PROBLEM -
Give the number of lines in the listing that contain the word "agent", and nothing besides.
START THE DATA
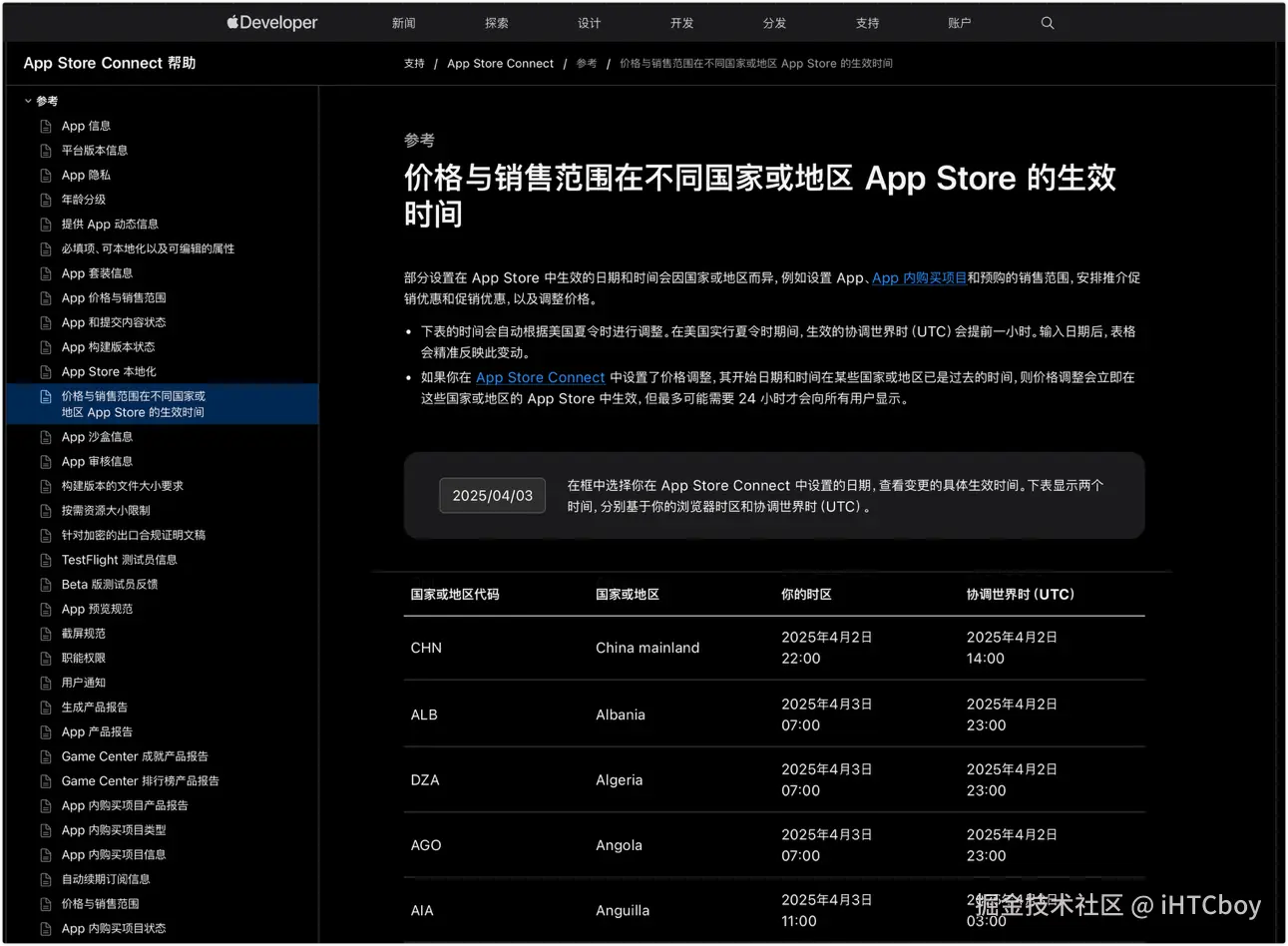This screenshot has width=1288, height=946.
Task: Click the document icon beside App 套装信息
Action: click(x=46, y=272)
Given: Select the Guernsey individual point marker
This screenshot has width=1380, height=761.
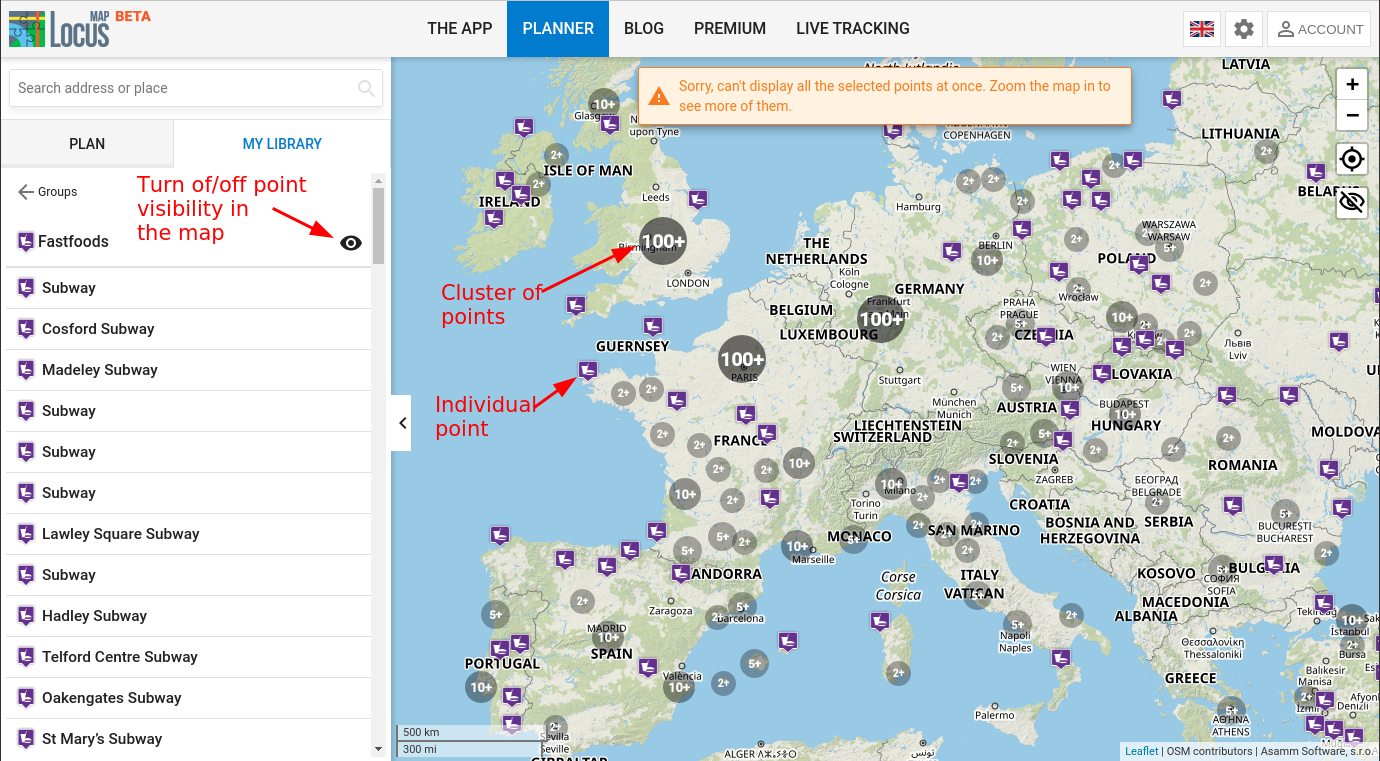Looking at the screenshot, I should pos(588,370).
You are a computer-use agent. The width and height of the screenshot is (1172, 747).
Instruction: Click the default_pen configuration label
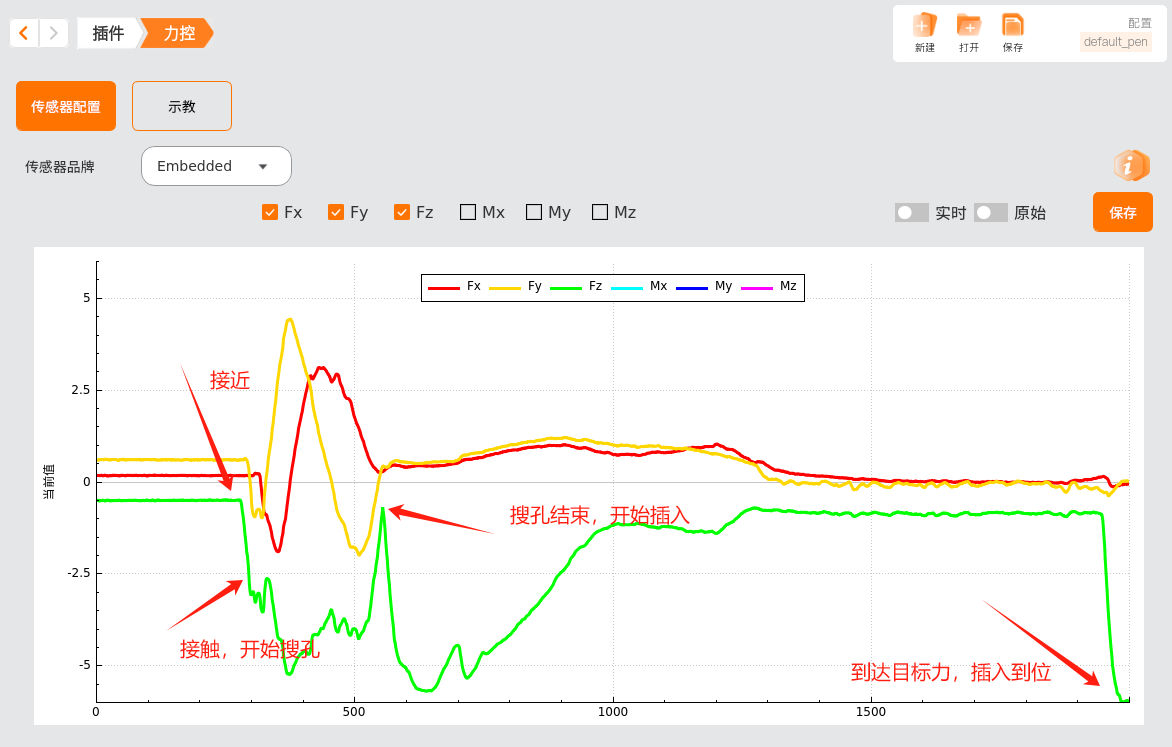1115,42
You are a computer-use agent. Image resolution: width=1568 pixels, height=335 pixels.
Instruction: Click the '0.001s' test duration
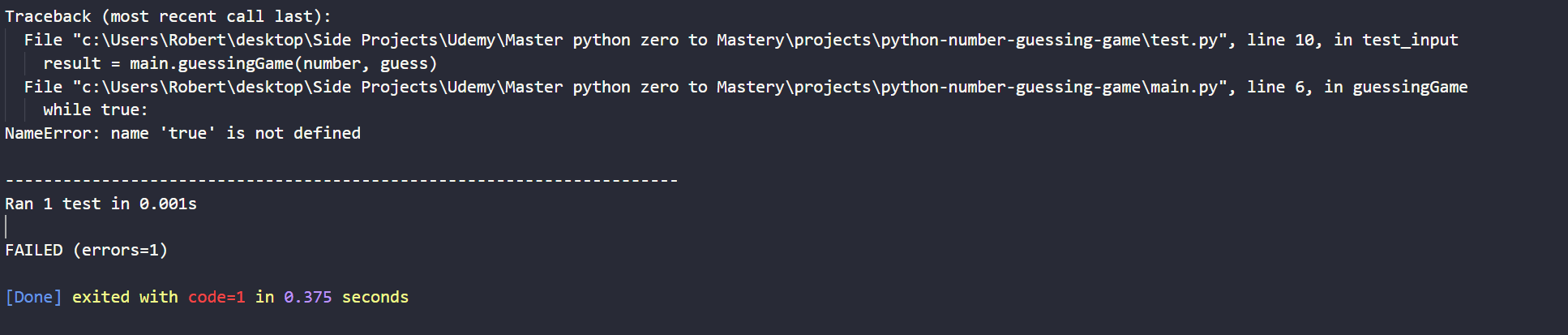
END THE DATA
TASK ANSWER -
2